Texto: Ricardo Senra*.

 

Fechou. Eu aproveitei pra descer e atravessar a rua bem rápido, antes que o outro lado do cruzamento começasse a chover aqueles carros todos. A avenida era só mais uma dessas grandes, em cidades grandes, com trânsito o dia inteiro e movimento razoável tarde da noite. Comigo, no ponto de ônibus, dois caras distraídos e um casal mais afastado, à doutores de alegria, se amassando numa árvore dessas normais em avenidas grandes, em cidades grandes.

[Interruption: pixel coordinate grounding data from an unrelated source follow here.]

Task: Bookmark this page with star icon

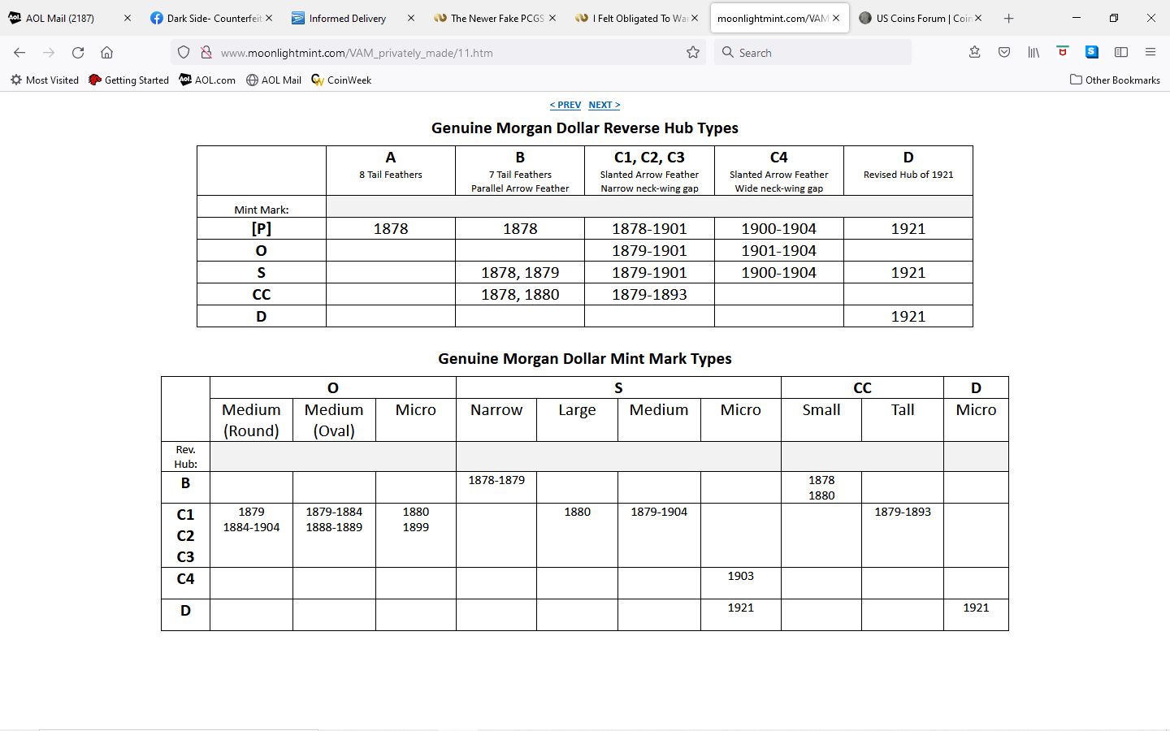Action: coord(693,52)
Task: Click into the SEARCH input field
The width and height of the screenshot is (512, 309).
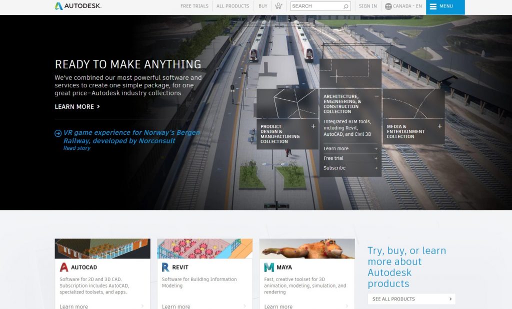Action: click(x=317, y=6)
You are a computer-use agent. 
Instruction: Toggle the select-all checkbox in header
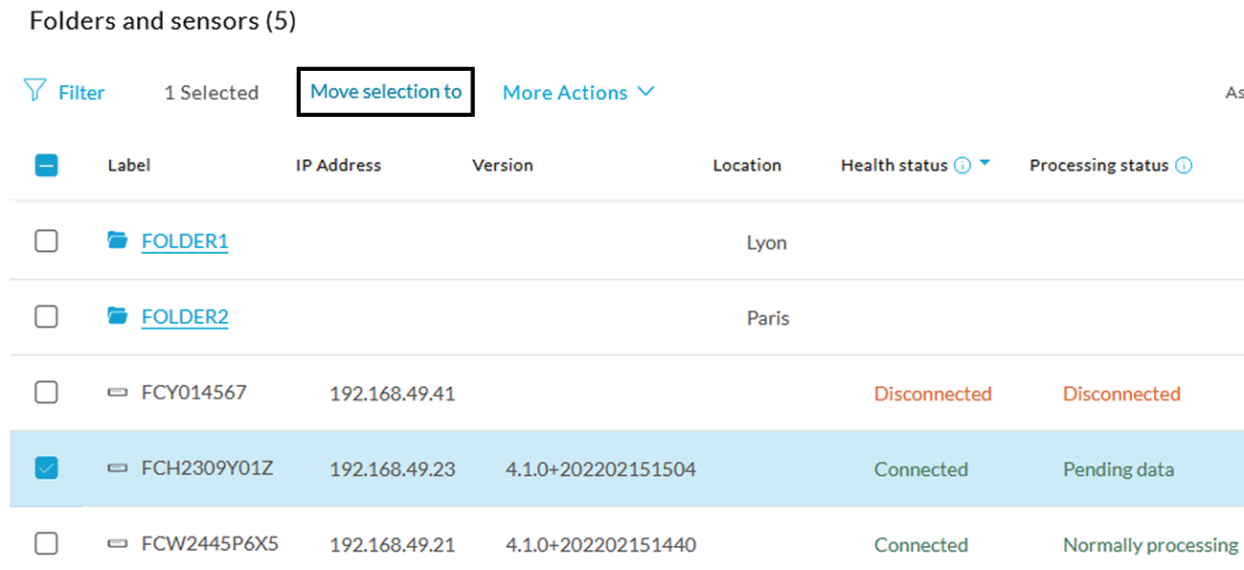[46, 164]
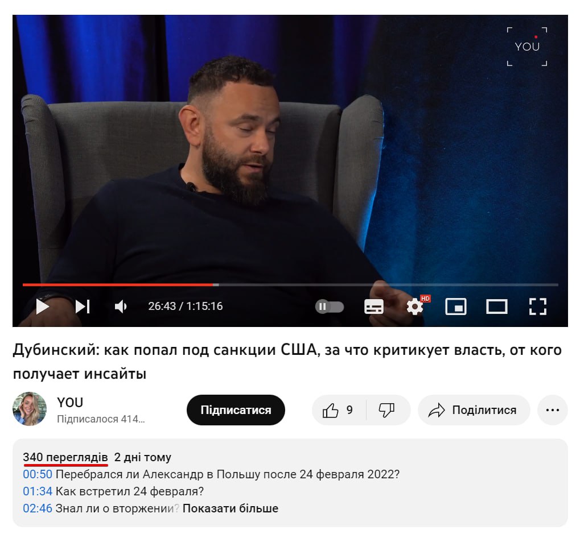Enter fullscreen mode
This screenshot has height=534, width=580.
pyautogui.click(x=537, y=307)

O mais gordo dos dois caras apanhou logo um ônibus. Em frente ao ponto estacionou em seguida um carro largo, pisca-alerta cumprindo o seu papel, e eis que dele me sai um cara de macacão prateado com uma logomarca esquisita na nuca, duas palavras quaisquer em inglês, e abre à chave o porta-malas sem a menor pressa. Dois baldes, dois panos e aquela vassoura caduca e careca. Rodo. Até aí eu ainda não prestava atenção e continuava a olhar puto pro relógio da esquina – mais um desses estúpidos, que insistem por quarenta segundos na merda da temperatura antes de só confirmarem que você está de fato atrasado e que a mesma desculpa mulambenta, Monique, mais uma vez, não vai colar. Respirei fundo.

E dei aquela olhada em volta. O ponto de ônibus era daqueles com um vidro enorme, estrutura grande de ferro escuro e cartazes de peças de quinta, pregados em vitrines iluminadas por lâmpadas de banheiro. Típico ponto de ônibus grande de uma cidade grande, logo em frente a um restaurante. O vidro. O vidro estava completamente encharcado e cheio de espuma branca, aumentando além da conta aquele friozinho que dá com vento gelado na rua, depois da meia noite. Eu já quase me arrependia por não prestar atenção em como é que aquele cara molhou e ensaboou toda aquela vidralha, mas nessa hora que começou o concerto.

Com c.

O rodo fazia e repetia um mesmo caminho, sob a mesmíssima velocidade, e não deixava nenhum senão nem seco, nem sujo. O outro cara, o de preto, que também devia estar tentando esperar um ônibus, acompanhava atento os lentos movimentos verticais, mexendo de vez em quando a cabeça, enquanto eu esperava já quase tenso poder rever aquelas linhas tortas que ele faria paralelas ao chão, mais uma vez. Volta e meia acontecia do cara de preto olhar em volta, meio a segurar um sorriso criançola, criando um cacófato e concluindo provavelmente que eu estaria pensando literalmente no seguinte: “Caramba, eu nunca parei pra pensar que existisse um cara especialmente dedicado à limpeza de pontos de ônibus. Mesmo em cidades grandes”.

Eu pensava exatamente no mesmo de volta, e aí nasceu o corno do cacófato. Tinha poesia ali, Marli. Por mais que o menos sexie entre os seus significados, aquele vai-e-vem todo podia ser tão bom quanto música, tão métrico e bem construído ele parecia. Podia-se chamar sem culpa aquele artista de elegante, era uma aula de elegância, também e justamente pelo fato d’ele saber que era inegavelmente assistido e, assim mesmo, não se distrair em nenhum momento e cumprir seu papel muito além da simples faxina. Ele era nem maestro, era mestre de coreografia. Nós dois, envergonhados, já quase parávamos de assistir e procurávamos a merda do relógio para disfarçar, quando enfim chega aquela mulher.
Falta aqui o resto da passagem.